What Survives, What Changes

Walk through the quarter today and the layers are visible. Cobbles from the 1860s. A pub - The John Hewitt - named after one of Belfast's great socialist poets and run as a cooperative. The Northern Whig building, now a restaurant, its old presses long gone. The Assembly Rooms on Waring Street, dating to 1769, where Wolfe Tone's United Irishmen once met and where Bunting transcribed the harp music of itinerant Irish musicians at a famous 1792 gathering. St Anne's Cathedral itself, begun in 1899 and finished slowly over a century, still anchors the streetscape with the slender stainless-steel Spire of Hope rising from its roof. The quarter is, in the end, a small place - you can walk across it in fifteen minutes. But for a city that spent decades being defined by what tore it apart, the Cathedral Quarter has become a small, stubborn argument for what brings it together.

From the Air

Located at 54.60°N, 5.93°W in the centre of Belfast, immediately north of the City Hall and east of Royal Avenue.
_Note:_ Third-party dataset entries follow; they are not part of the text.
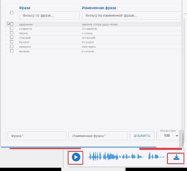Focus the Фильтр по фразе field

tap(49, 15)
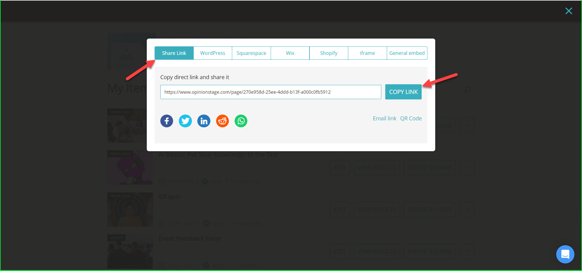Screen dimensions: 582x271
Task: Select the Wix tab
Action: pos(290,53)
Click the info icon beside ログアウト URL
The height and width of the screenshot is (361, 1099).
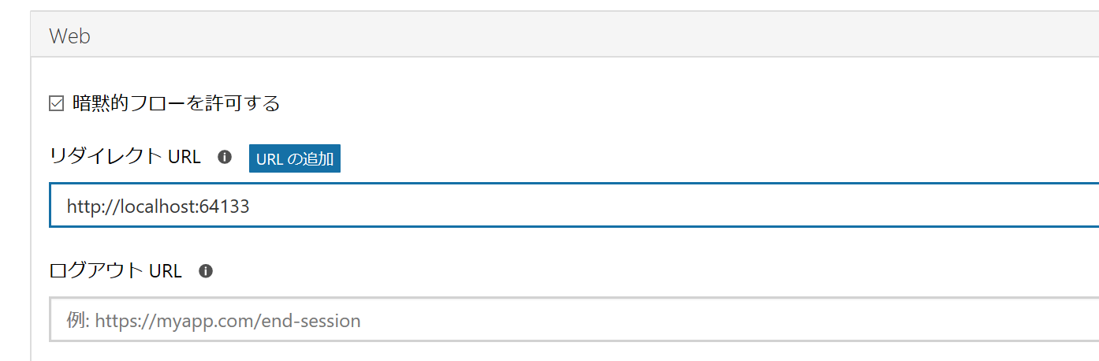click(x=206, y=271)
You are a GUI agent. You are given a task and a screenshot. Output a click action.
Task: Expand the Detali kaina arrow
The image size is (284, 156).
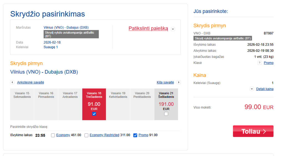point(252,89)
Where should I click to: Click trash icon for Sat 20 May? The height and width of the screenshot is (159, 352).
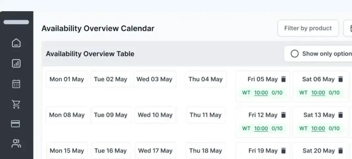(341, 151)
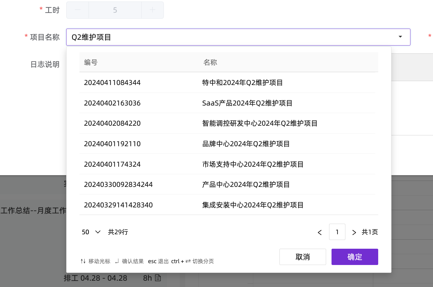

The quarter sits a few hundred metres west of the River Lagan, which divides central Belfast from the Titanic Quarter. From the air, look for St Anne's Cathedral - identifiable by the slender stainless-steel Spire of Hope that rises 40 metres above its roof, the only structure of its kind in the city. The MAC is one block north on Exchange Street West. Belfast City Airport (EGAC) sits 2 nautical miles east-northeast across the Lagan; arrivals into runway 22 pass directly over Cathedral Quarter rooftops at around 1,500 feet. Belfast International (EGAA) is 13 nautical miles west-northwest. Recommended viewing altitude: 1,000-3,000 feet to pick out the cathedral spire and the grid of Victorian streets.